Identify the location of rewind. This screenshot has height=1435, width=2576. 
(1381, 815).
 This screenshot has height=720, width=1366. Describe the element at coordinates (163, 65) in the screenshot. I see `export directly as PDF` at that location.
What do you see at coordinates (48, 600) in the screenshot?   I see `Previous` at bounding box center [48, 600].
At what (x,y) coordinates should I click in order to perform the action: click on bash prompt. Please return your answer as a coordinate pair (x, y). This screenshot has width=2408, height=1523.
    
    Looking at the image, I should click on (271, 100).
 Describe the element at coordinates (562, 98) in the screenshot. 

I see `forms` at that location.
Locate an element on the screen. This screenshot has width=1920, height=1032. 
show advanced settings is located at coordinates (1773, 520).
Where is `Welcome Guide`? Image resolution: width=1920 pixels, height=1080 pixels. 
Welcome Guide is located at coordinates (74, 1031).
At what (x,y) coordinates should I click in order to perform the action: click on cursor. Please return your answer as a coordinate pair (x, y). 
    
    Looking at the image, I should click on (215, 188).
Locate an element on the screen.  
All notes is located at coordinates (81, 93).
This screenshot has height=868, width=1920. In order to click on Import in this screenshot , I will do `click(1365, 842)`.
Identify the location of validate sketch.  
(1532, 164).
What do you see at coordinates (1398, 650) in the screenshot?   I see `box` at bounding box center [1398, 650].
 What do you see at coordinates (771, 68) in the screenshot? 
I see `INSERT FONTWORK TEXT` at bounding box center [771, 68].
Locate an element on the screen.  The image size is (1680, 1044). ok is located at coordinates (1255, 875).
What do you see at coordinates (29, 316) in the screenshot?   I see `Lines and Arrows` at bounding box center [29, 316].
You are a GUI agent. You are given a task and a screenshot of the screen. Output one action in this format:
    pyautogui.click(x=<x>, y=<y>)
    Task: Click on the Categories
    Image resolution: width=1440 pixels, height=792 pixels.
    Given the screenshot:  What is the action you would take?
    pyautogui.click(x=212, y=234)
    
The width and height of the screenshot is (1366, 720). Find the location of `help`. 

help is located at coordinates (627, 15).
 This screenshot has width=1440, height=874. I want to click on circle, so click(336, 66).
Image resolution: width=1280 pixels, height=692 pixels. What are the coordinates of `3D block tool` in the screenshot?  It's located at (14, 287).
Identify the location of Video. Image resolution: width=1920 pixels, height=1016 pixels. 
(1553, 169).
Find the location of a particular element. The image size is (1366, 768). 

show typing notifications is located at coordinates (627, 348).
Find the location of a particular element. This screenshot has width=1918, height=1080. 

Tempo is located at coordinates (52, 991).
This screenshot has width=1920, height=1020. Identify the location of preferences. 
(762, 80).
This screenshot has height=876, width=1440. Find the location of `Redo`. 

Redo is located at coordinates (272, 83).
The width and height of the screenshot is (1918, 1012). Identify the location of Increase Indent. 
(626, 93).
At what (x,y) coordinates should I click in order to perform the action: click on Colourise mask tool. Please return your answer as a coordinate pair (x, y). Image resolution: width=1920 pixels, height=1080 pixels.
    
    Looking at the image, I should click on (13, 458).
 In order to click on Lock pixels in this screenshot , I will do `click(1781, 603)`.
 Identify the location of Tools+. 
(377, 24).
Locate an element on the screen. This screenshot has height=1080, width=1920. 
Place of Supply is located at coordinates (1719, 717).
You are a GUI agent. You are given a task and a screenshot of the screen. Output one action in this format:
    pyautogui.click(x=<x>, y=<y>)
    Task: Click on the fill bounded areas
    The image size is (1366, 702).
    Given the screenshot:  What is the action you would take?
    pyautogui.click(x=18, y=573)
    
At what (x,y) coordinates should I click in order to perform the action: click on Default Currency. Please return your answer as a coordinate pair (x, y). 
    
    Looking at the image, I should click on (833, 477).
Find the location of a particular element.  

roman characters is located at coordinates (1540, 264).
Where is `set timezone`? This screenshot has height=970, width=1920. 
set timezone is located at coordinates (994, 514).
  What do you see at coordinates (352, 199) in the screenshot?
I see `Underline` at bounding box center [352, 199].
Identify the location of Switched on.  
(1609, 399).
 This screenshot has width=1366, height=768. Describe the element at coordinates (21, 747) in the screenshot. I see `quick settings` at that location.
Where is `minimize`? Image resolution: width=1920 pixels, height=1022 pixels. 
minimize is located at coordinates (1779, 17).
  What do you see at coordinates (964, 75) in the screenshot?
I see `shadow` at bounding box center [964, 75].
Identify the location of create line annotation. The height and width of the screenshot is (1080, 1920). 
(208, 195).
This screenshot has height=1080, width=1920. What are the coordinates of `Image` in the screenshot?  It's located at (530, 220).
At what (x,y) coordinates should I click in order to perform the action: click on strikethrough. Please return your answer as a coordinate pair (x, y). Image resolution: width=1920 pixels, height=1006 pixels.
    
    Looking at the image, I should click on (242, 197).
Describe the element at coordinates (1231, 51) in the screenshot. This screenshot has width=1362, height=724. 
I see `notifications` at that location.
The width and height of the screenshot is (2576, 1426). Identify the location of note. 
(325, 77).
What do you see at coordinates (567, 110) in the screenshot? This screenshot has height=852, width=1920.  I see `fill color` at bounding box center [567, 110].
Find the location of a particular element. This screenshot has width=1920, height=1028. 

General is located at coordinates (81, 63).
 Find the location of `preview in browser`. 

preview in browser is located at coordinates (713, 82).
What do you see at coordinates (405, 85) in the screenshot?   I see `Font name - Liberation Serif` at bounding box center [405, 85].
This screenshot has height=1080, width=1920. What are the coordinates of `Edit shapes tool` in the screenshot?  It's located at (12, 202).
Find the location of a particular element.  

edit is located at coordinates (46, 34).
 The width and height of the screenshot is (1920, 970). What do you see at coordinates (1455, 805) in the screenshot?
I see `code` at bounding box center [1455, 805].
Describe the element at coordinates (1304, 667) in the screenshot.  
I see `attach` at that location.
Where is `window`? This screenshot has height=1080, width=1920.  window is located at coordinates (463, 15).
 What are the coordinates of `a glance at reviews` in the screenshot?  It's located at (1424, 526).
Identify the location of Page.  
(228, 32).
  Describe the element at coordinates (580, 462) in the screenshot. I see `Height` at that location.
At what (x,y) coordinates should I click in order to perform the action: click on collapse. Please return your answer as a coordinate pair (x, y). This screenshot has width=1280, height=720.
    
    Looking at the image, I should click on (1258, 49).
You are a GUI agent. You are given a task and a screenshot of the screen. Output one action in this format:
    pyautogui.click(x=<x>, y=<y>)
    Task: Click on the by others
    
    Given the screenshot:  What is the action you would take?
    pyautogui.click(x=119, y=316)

_ _ _ _ _

* REQUIRED WORK
Reproduce all of the rows above word for word, changing nothing.

* OUTPUT OF THE EXERCISE
Identify the location of rewind. This screenshot has height=1435, width=2576. 
(1381, 815).
 This screenshot has height=720, width=1366. Describe the element at coordinates (163, 65) in the screenshot. I see `export directly as PDF` at that location.
What do you see at coordinates (48, 600) in the screenshot?   I see `Previous` at bounding box center [48, 600].
At what (x,y) coordinates should I click in order to perform the action: click on bash prompt. Please return your answer as a coordinate pair (x, y). This screenshot has width=2408, height=1523.
    
    Looking at the image, I should click on (271, 100).
 Describe the element at coordinates (562, 98) in the screenshot. 

I see `forms` at that location.
Locate an element on the screen. This screenshot has width=1920, height=1032. 
show advanced settings is located at coordinates (1773, 520).
Where is `Welcome Guide`? Image resolution: width=1920 pixels, height=1080 pixels. 
Welcome Guide is located at coordinates (74, 1031).
At what (x,y) coordinates should I click in order to perform the action: click on cursor. Please return your answer as a coordinate pair (x, y). 
    
    Looking at the image, I should click on (215, 188).
Locate an element on the screen.  
All notes is located at coordinates (81, 93).
This screenshot has height=868, width=1920. In order to click on Import in this screenshot , I will do `click(1365, 842)`.
Identify the location of validate sketch.  
(1532, 164).
What do you see at coordinates (1398, 650) in the screenshot?   I see `box` at bounding box center [1398, 650].
 What do you see at coordinates (771, 68) in the screenshot? 
I see `INSERT FONTWORK TEXT` at bounding box center [771, 68].
Locate an element on the screen.  The image size is (1680, 1044). ok is located at coordinates (1255, 875).
What do you see at coordinates (29, 316) in the screenshot?   I see `Lines and Arrows` at bounding box center [29, 316].
You are a GUI agent. You are given a task and a screenshot of the screen. Output one action in this format:
    pyautogui.click(x=<x>, y=<y>)
    Task: Click on the Categories
    Image resolution: width=1440 pixels, height=792 pixels.
    Given the screenshot:  What is the action you would take?
    pyautogui.click(x=212, y=234)
    
The width and height of the screenshot is (1366, 720). Find the location of `help`. 

help is located at coordinates (627, 15).
 This screenshot has width=1440, height=874. I want to click on circle, so click(336, 66).
Image resolution: width=1280 pixels, height=692 pixels. What are the coordinates of `3D block tool` in the screenshot?  It's located at (14, 287).
Identify the location of Video. Image resolution: width=1920 pixels, height=1016 pixels. 
(1553, 169).
Find the location of a particular element. The image size is (1366, 768). 

show typing notifications is located at coordinates (627, 348).
Find the location of a particular element. This screenshot has width=1918, height=1080. 

Tempo is located at coordinates (52, 991).
This screenshot has width=1920, height=1020. Identify the location of preferences. 
(762, 80).
This screenshot has height=876, width=1440. Find the location of `Redo`. 

Redo is located at coordinates (272, 83).
The width and height of the screenshot is (1918, 1012). Identify the location of Increase Indent. 
(626, 93).
At what (x,y) coordinates should I click in order to perform the action: click on Colourise mask tool. Please return your answer as a coordinate pair (x, y). Image resolution: width=1920 pixels, height=1080 pixels.
    
    Looking at the image, I should click on (13, 458).
 In order to click on Lock pixels in this screenshot , I will do `click(1781, 603)`.
 Identify the location of Tools+. 
(377, 24).
Locate an element on the screen. This screenshot has height=1080, width=1920. 
Place of Supply is located at coordinates (1719, 717).
You are a GUI agent. You are given a task and a screenshot of the screen. Output one action in this format:
    pyautogui.click(x=<x>, y=<y>)
    Task: Click on the fill bounded areas
    The image size is (1366, 702).
    Given the screenshot:  What is the action you would take?
    pyautogui.click(x=18, y=573)
    
At what (x,y) coordinates should I click in order to perform the action: click on Default Currency. Please return your answer as a coordinate pair (x, y). 
    
    Looking at the image, I should click on (833, 477).
Find the location of a particular element.  

roman characters is located at coordinates (1540, 264).
Where is `set timezone`? This screenshot has height=970, width=1920. 
set timezone is located at coordinates (994, 514).
  What do you see at coordinates (352, 199) in the screenshot?
I see `Underline` at bounding box center [352, 199].
Identify the location of Switched on.  
(1609, 399).
 This screenshot has width=1366, height=768. Describe the element at coordinates (21, 747) in the screenshot. I see `quick settings` at that location.
Where is `minimize`? Image resolution: width=1920 pixels, height=1022 pixels. 
minimize is located at coordinates (1779, 17).
  What do you see at coordinates (964, 75) in the screenshot?
I see `shadow` at bounding box center [964, 75].
Identify the location of create line annotation. The height and width of the screenshot is (1080, 1920). 
(208, 195).
This screenshot has height=1080, width=1920. What are the coordinates of `Image` in the screenshot?  It's located at (530, 220).
At what (x,y) coordinates should I click in order to perform the action: click on strikethrough. Please return your answer as a coordinate pair (x, y). Image resolution: width=1920 pixels, height=1006 pixels.
    
    Looking at the image, I should click on (242, 197).
Describe the element at coordinates (1231, 51) in the screenshot. This screenshot has width=1362, height=724. 
I see `notifications` at that location.
The width and height of the screenshot is (2576, 1426). Identify the location of note. 
(325, 77).
What do you see at coordinates (567, 110) in the screenshot? This screenshot has height=852, width=1920.  I see `fill color` at bounding box center [567, 110].
Find the location of a particular element. This screenshot has width=1920, height=1028. 

General is located at coordinates (81, 63).
 Find the location of `preview in browser`. 

preview in browser is located at coordinates (713, 82).
What do you see at coordinates (405, 85) in the screenshot?   I see `Font name - Liberation Serif` at bounding box center [405, 85].
This screenshot has height=1080, width=1920. What are the coordinates of `Edit shapes tool` in the screenshot?  It's located at (12, 202).
Find the location of a particular element.  

edit is located at coordinates (46, 34).
 The width and height of the screenshot is (1920, 970). What do you see at coordinates (1455, 805) in the screenshot?
I see `code` at bounding box center [1455, 805].
Describe the element at coordinates (1304, 667) in the screenshot.  
I see `attach` at that location.
Where is `window`? This screenshot has height=1080, width=1920.  window is located at coordinates (463, 15).
 What are the coordinates of `a glance at reviews` in the screenshot?  It's located at (1424, 526).
Identify the location of Page.  
(228, 32).
  Describe the element at coordinates (580, 462) in the screenshot. I see `Height` at that location.
At what (x,y) coordinates should I click in order to perform the action: click on collapse. Please return your answer as a coordinate pair (x, y). This screenshot has width=1280, height=720.
    
    Looking at the image, I should click on (1258, 49).
You are a GUI agent. You are given a task and a screenshot of the screen. Output one action in this format:
    pyautogui.click(x=<x>, y=<y>)
    Task: Click on the by others
    
    Given the screenshot:  What is the action you would take?
    pyautogui.click(x=119, y=316)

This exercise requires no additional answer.